Dê continuidade ao texto sobre Gregório de Matos a partir do último verso apresentado.

● TRECHO CITADO:
- - -

Não vou aqui falar quem foi Gregório de Matos. Não com detalhes, mas facilmente se pode dizer que foi o nosso maior representante do barroco - ou ao menos o mais reconhecido atualmente. Viveu no século XVII, no que hoje é o Nordeste do Brasil. E aqui fica uma singela homenagem, com uma poesia escrita há mais de três séculos e tranquilamente entendida e admirada hoje, no começo do século XXI. Bendito mestrado me fazendo relembrar a existência das poesias do Boca do Inferno.
Fingindo o poeta que acode pelas honras da cidade,
entra a fazer justiça em seus moradores,
signalandolhes os vicios, em que alguns delles se depravavão.
- Uma cidade tão nobre,
uma gente tão honrada
veja-se um dia louvada
desde o mais rico ao mais pobre:
Cada pessoa o seu cobre,
mas se o diabo me atiça,
que indo a fazer-lhe justiça,
não me poderão negar,
que por direito, e por Lei
esta é a justiça, que manda El-Rei. - O Fidalgo de solar
se dá por envergonhado
de um tostão pedir prestado
para o ventre sustentar:
diz, que antes o quer furtar
por manter a negra honra,
que passar pela desonra,
de que lhe neguem talvez;
mas se o virdes nas galés
com honras de Vice-rei,
esta é a justiça, que manda El-Rei.
- A Donzela embiocada
mal trajada, e mal comida,
antes quer na sua vida
ter saia, que ser honrada:
à pública amancebada
por manter a negra honrinha,
e se lho ouve a clerezia
dão com ela na enxovia,
e paga a pena da lei:
esta é a justiça, que manda El-Rei.

- - -

● SEÇÃO DE DADOS:
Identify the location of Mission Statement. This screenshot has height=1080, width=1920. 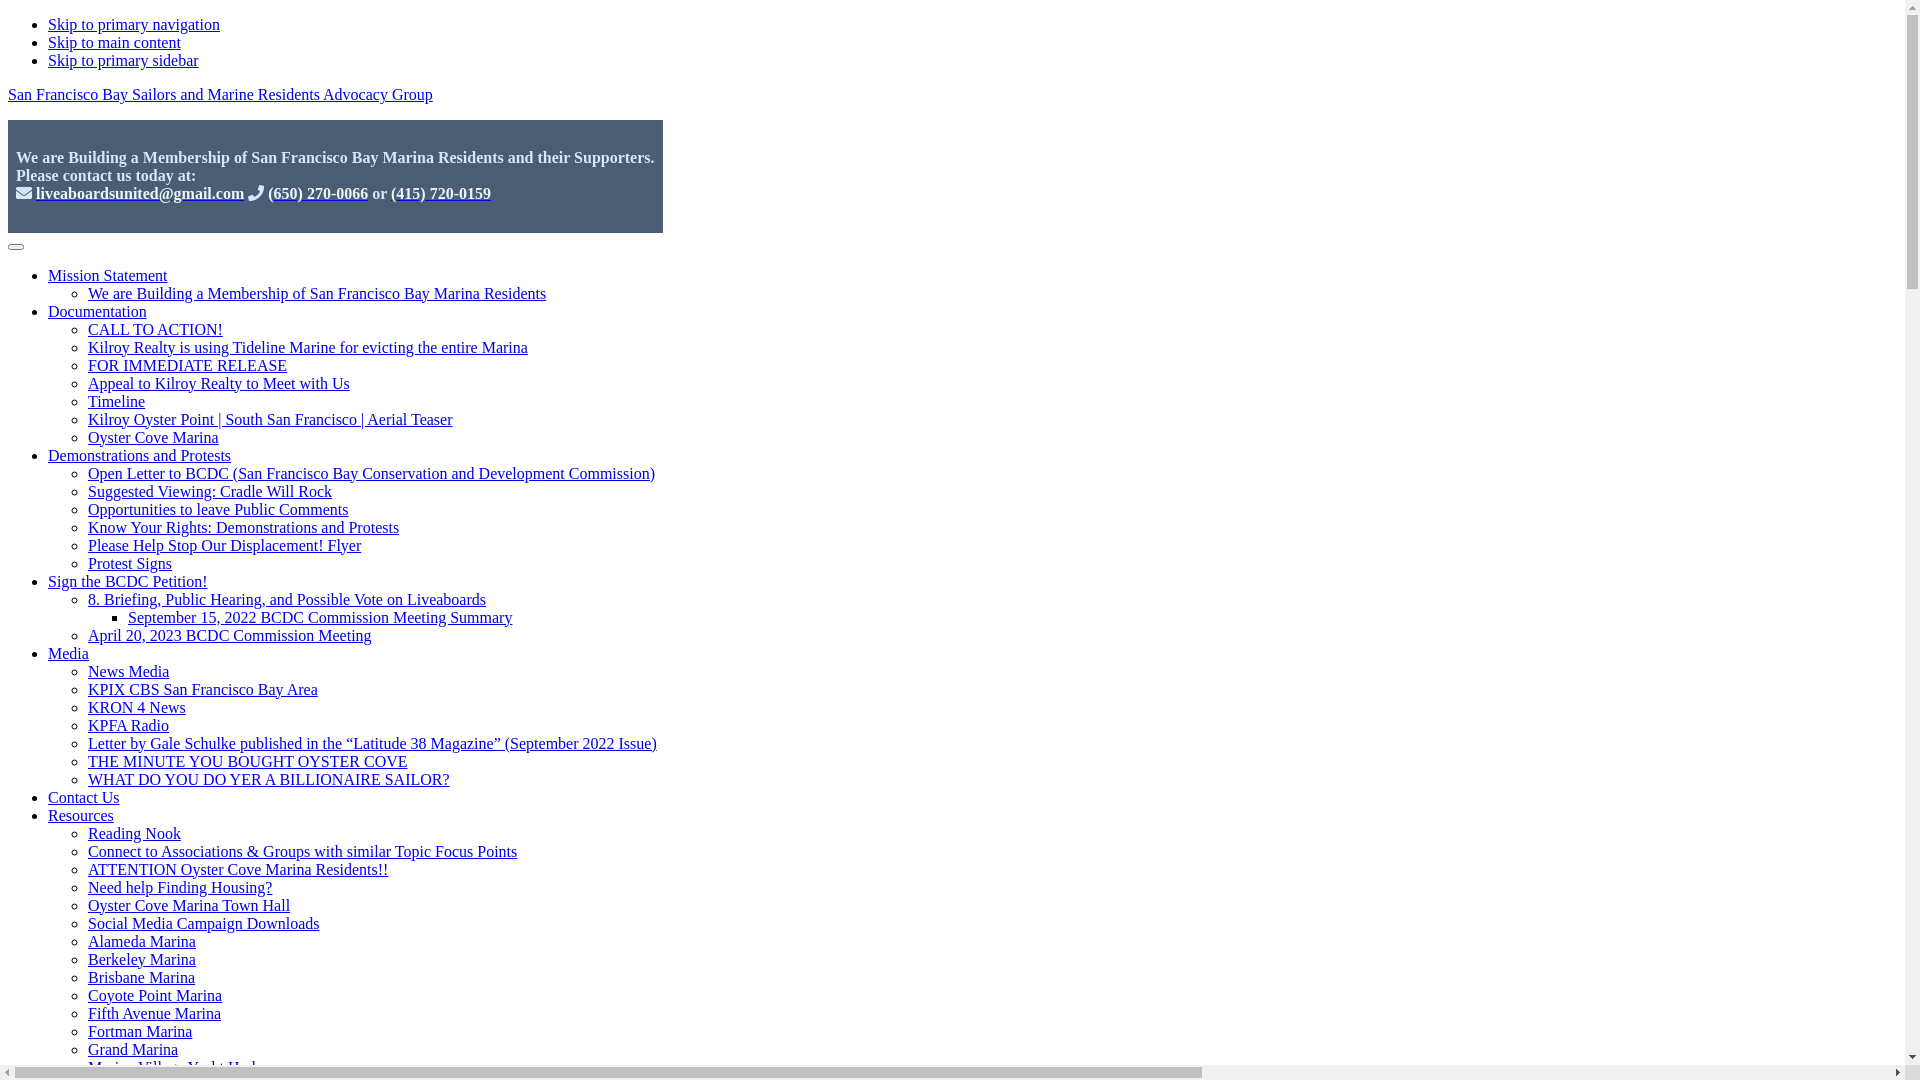
(108, 276).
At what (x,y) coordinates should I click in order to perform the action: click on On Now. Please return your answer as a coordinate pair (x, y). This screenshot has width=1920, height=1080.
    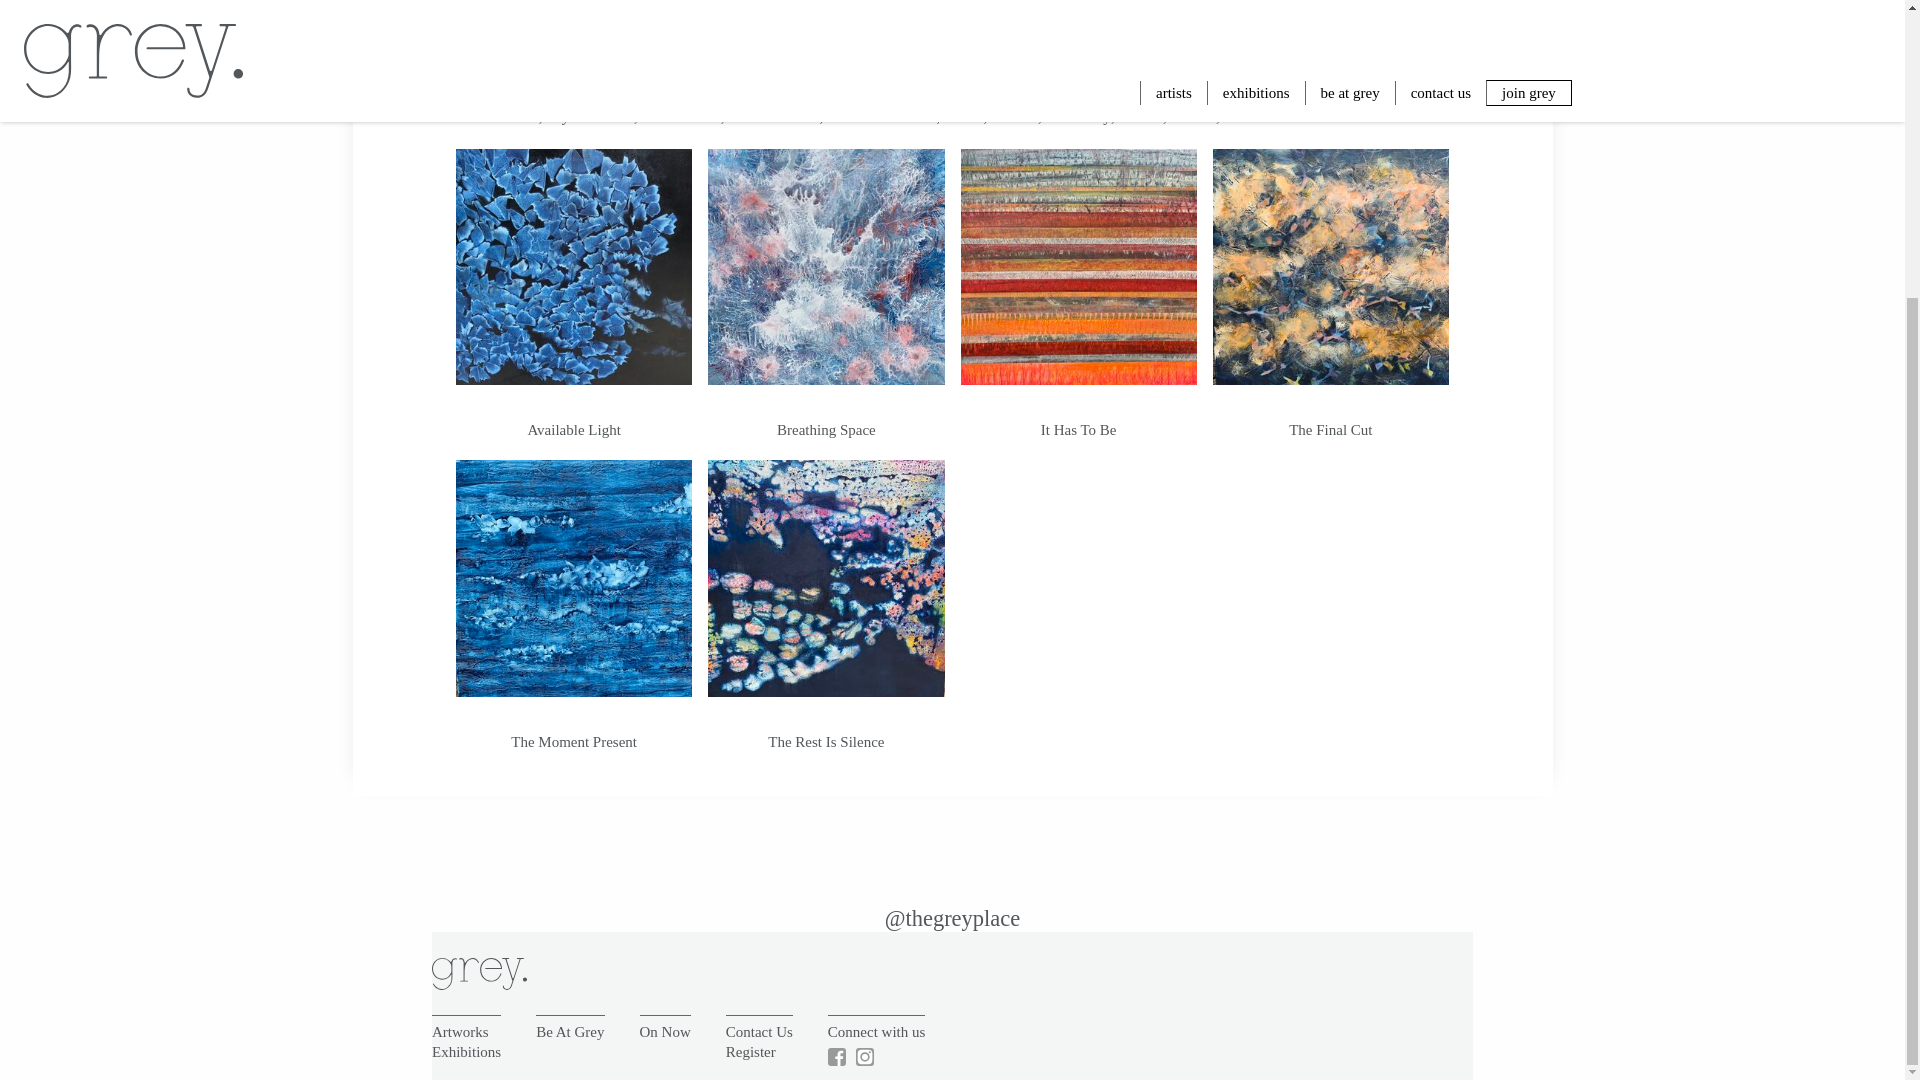
    Looking at the image, I should click on (665, 1032).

- - -

● RESPOSTA À TAREFA:
- A casada com adorno,
e o Marido mal vestido,
crede, que este mal Marido
penteia monho de cono:
se disser pelo contorno,
que se sofre a Fr. Tomás.
por manter a honra o faz,
esperai pela pancada,
que com carocha pintada
de Angola há de ser Visrei:
esta é a justiça, que manda El-Rei.
- Os Letrados Peralvilhos
citando o mesmo Doutor
a fazer de Réu, o Autor
comem de ambos os carrilhos:
que se diz pelos corrilhos
sua prevaricação,
a desculpa, que lhe dão,
é a honra de seus parentes
e entonces os requerentes,
fogem desta infame grei:
esta é a justiça, que manda El-Rei.
- O Clérigo julgador,
que as causas julga sem pejo,
não reparando, que eu vejo,
que erra a Lei, e erra o Doutor:
quando vêem de Monsenhor
a Sentença Revogada
por saber, que foi comprada
pelo jimbo, ou pelo abraço,
responde o Juiz madraço,
minha honra é minha Lei:
esta é a justiça, que manda El-Rei.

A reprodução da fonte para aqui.